Early on in the book, Piketty makes a strong claim for the essential interdisciplinarity of the social sciences. Yet there is, in the 21st century, a social phenomenon with the potential to upset all his calculations, which receives only token attention. One can refer to this as "coupled natural and human systems," i.e., situations where natural systems and human systems, each following their own dynamical laws, have a transformative impact on one another. Anthropogenic, carbon-driven climate change is only a special case of this, albeit the one with the greatest destructive potential. (Another example can be seen in the recent algae bloom on Lake Erie.)
None of the demographic or economic projections on which he relies seem to take the effects of climate change into account. The fundamental assumption that runs through his book, that absent either a catastrophe on the order of the World Wars, or a major change in political climate, the rate of return on capital will return to historical norms of 4-5% per year, takes no account of that either. His discussion of the phenomenon is limited to a single two-page subchapter entitled "Climate Change and Public Capital" (567-569).

- [Required actions]:
a. Reproduce the part of the passage on Piketty and climate change that opens with the words containing "Early on in" and closes with "on Lake Erie.)".
b. List every proper name of a person, place, or historical event that appears in the passage on Piketty and climate change.

- [Stored data]:
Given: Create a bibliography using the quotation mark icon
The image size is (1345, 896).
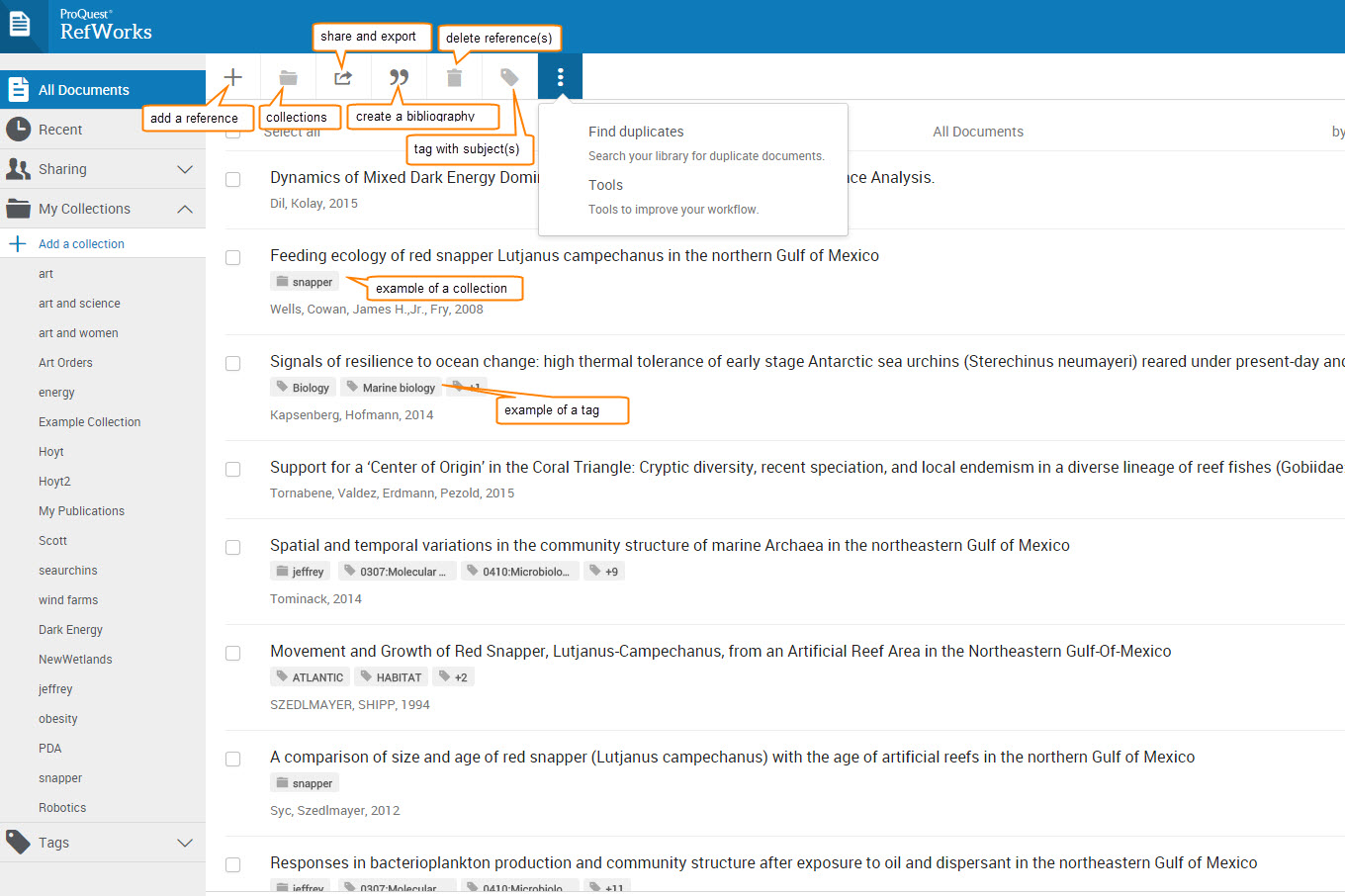Looking at the screenshot, I should pyautogui.click(x=398, y=76).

- [Answers to each task]:
a.
Early on in the book, Piketty makes a strong claim for the essential interdisciplinarity of the social sciences. Yet there is, in the 21st century, a social phenomenon with the potential to upset all his calculations, which receives only token attention. One can refer to this as "coupled natural and human systems," i.e., situations where natural systems and human systems, each following their own dynamical laws, have a transformative impact on one another. Anthropogenic, carbon-driven climate change is only a special case of this, albeit the one with the greatest destructive potential. (Another example can be seen in the recent algae bloom on Lake Erie.)

b.
Piketty
Lake Erie
the World Wars